Fatal Error on my Node

guys, try to update to 1.77.3. I did it and things seem better now.

1 Like

I have similar problem.
Has been running fine for a long time. Now service is crashing again an again.
OS: Windows
I get a lot of these Fatal errors:

FATAL	Unrecoverable error	{"error": "piecestore monitor: timed out after 1m0s while verifying readability of storage directory", "errorVerbose": "piecestore monitor: timed out after 1m0s while verifying readability of storage directory\n\tstorj.io/storj/storagenode/monitor.(*Service).Run.func1.1:142\n\tstorj.io/common/sync2.(*Cycle).Run:160\n\tstorj.io/storj/storagenode/monitor.(*Service).Run.func1:134\n\tgolang.org/x/sync/errgroup.(*Group).Go.func1:75"}

My config file looks like this:

# how frequently bandwidth usage rollups are calculated
# bandwidth.interval: 1h0m0s

# how frequently expired pieces are collected
# collector.interval: 1h0m0s

# use color in user interface
# color: false

# server address of the api gateway and frontend app
# console.address: 127.0.0.1:14002

# path to static resources
# console.static-dir: ""

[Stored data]
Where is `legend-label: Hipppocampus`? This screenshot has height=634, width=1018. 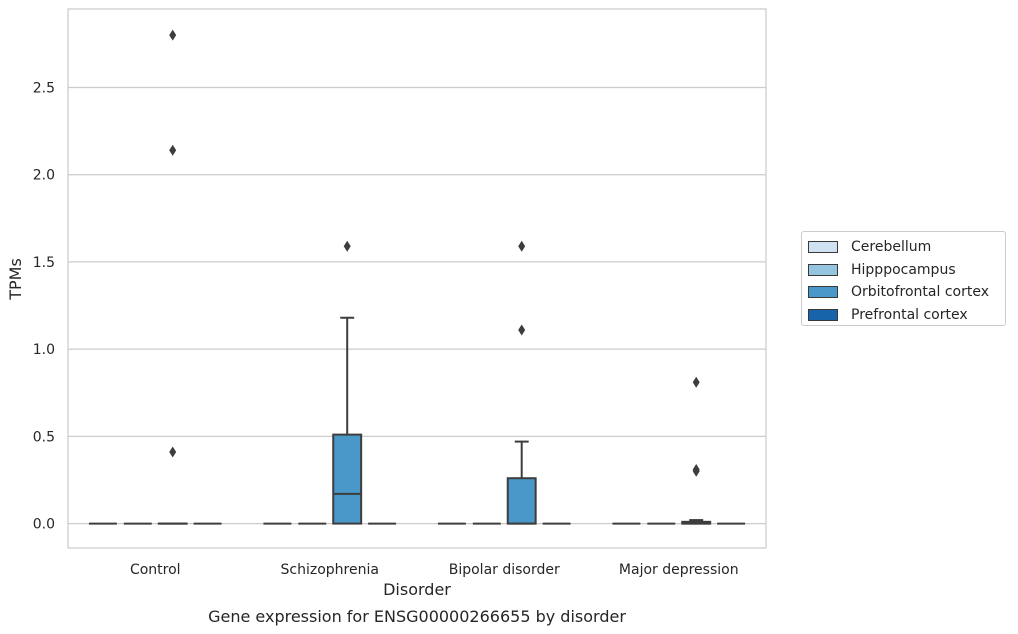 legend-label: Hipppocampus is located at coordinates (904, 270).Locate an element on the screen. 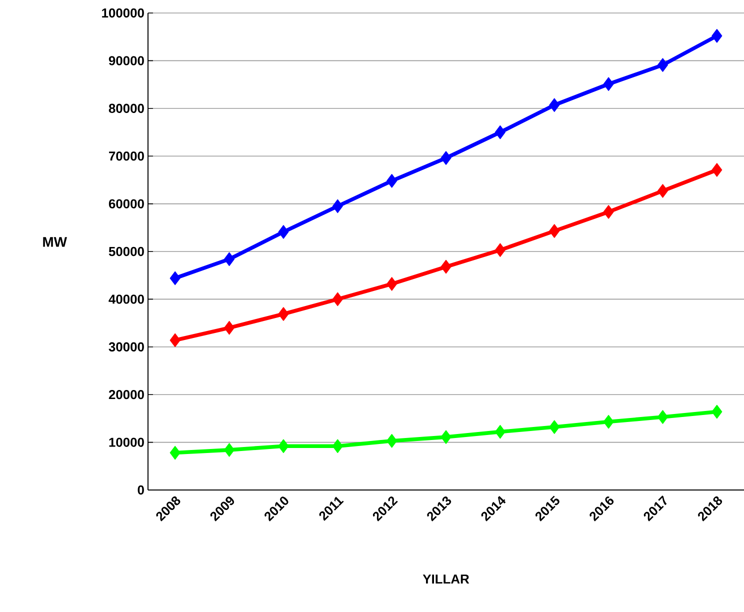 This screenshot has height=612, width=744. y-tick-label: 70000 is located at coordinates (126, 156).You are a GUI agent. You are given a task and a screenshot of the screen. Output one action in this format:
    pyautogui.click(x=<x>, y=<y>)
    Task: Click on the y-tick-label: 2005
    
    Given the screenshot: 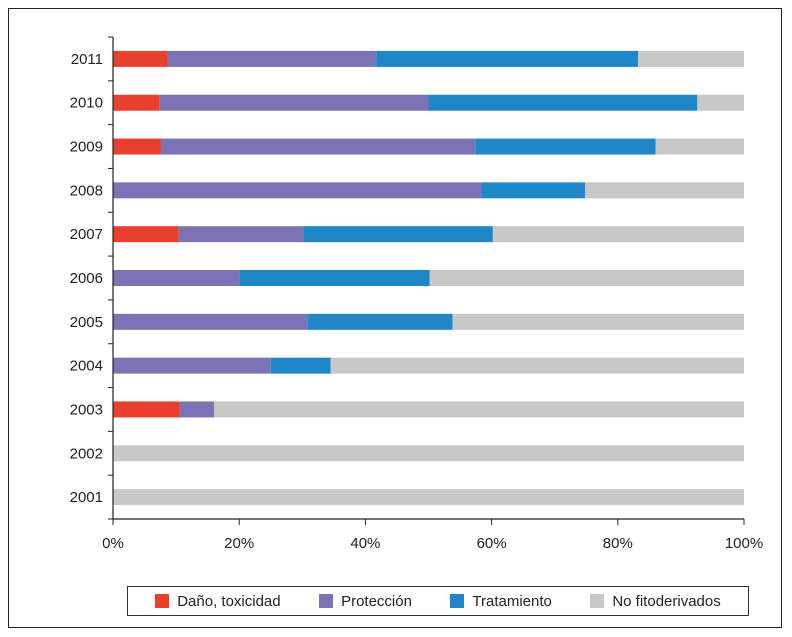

EXPLORE THE MATERIAL >>
- 1) Which version does the first reply in the forum thread recommend updating to?
- 2) Please reproduce the part of the forum thread that opens with the words containing "guys, try to" and closes with "again an again.".

OUTPUTS IN ORDER >>
- 1) 1.77.3

- 2)
guys, try to update to 1.77.3. I did it and things seem better now.

1 Like

I have similar problem.
Has been running fine for a long time. Now service is crashing again an again.